BAYARD, THOMAS FRANCIS (1828–1898), American diplomatist, was born in Wilmington, Delaware, on the 29th of October 1828. His great-grandfather, Richard Bassett (1745–1815), governor of Delaware; his grandfather, James Asheton Bayard (1767–1815), a prominent Federalist, and one of the United States commissioners who negotiated the treaty of Ghent with Great Britain after the War of 1812; his uncle, Richard Henry Bayard (1796–1868); and his father, James Asheton Bayard (1799–1880), a well-known constitutional lawyer, all represented Delaware in the United States Senate. Intending to go into business, he did not receive a college education; but in 1848 he began the study of law in the office of his father, and was admitted to the bar in 1851. Except from 1855 to 1857, when he was a partner of William Shippen in Philadelphia, he practised chiefly in Wilmington. He was a United States senator from Delaware from 1869 to 1885, and in 1881 was (October 10th to 13th) president pro tempore of the Senate. His abilities made him a leader of the Democrats in the Senate, and his views on financial and legal questions gave him a high reputation for statesmanship. He was a member of the electoral commission of 1877. In the Democratic national conventions of 1872, 1876, 1880 and 1884 he received votes for nomination as the party candidate for the presidency. He was secretary of state, 1885–1889, during the first administration of President Cleveland, and pursued a conservative policy in foreign affairs, the most important matter with which he was called upon to deal being the Bering Sea controversy. As ambassador to Great Britain, 1893–1897, his tall dignified person, unfailing courtesy, and polished, if somewhat deliberate, eloquence made him a man of mark in all the best circles.

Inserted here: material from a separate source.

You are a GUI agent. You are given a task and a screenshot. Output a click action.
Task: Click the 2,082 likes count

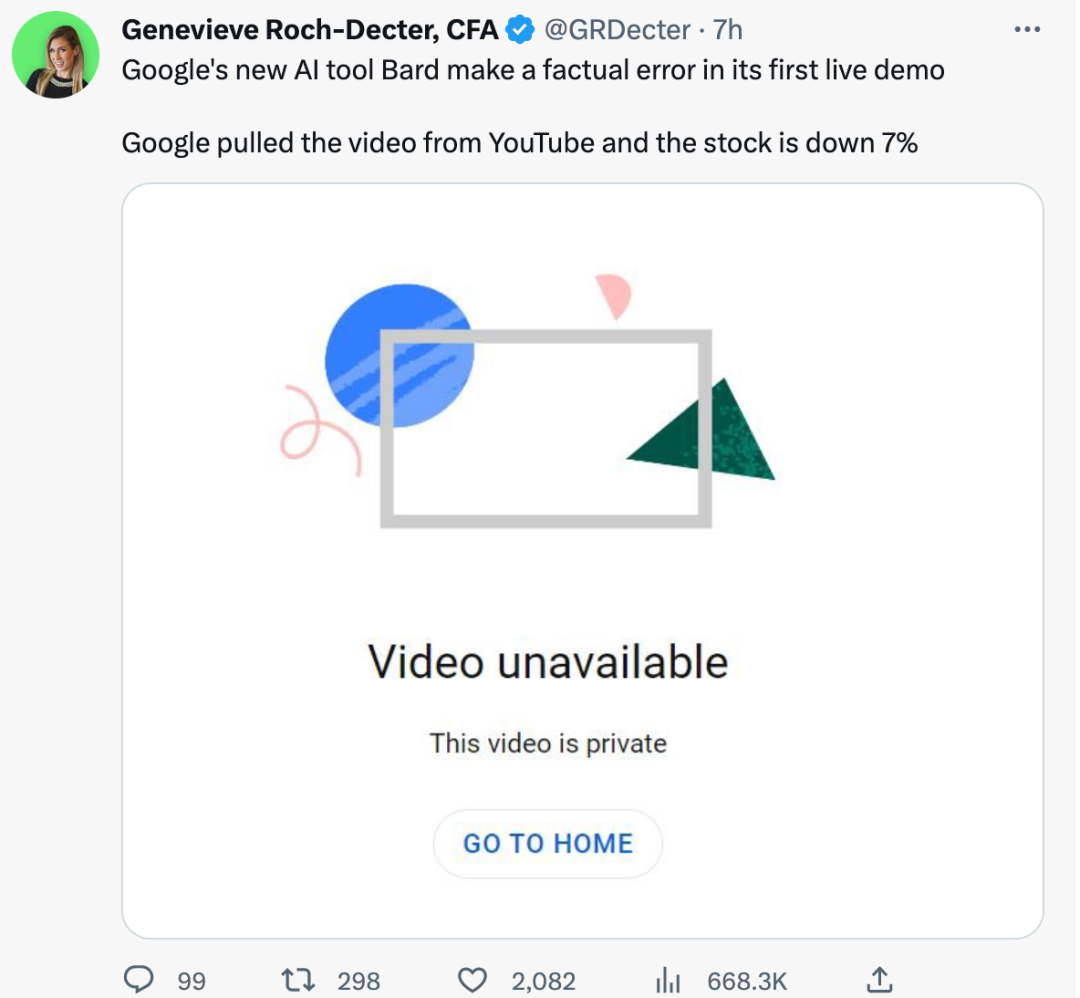coord(543,981)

He was considered indeed by many Americans to have become too partial to English ways; and, for the expression of some criticisms regarded as unfavourable to his own countrymen, the House of Representatives went so far as to pass, on the 7th of November 1895, a vote of censure on him. The value of Mr Bayard’s diplomacy was, however, fully recognized in the United Kingdom, where he worthily upheld the traditions of a famous line of American ministers. He was the first representative of the United States in Great Britain to hold the diplomatic rank of an ambassador. He died in Dedham, Massachusetts, on the 28th of September 1898.

See Edward Spencer, Public Life and Services of T. F. Bayard (New York, 1880).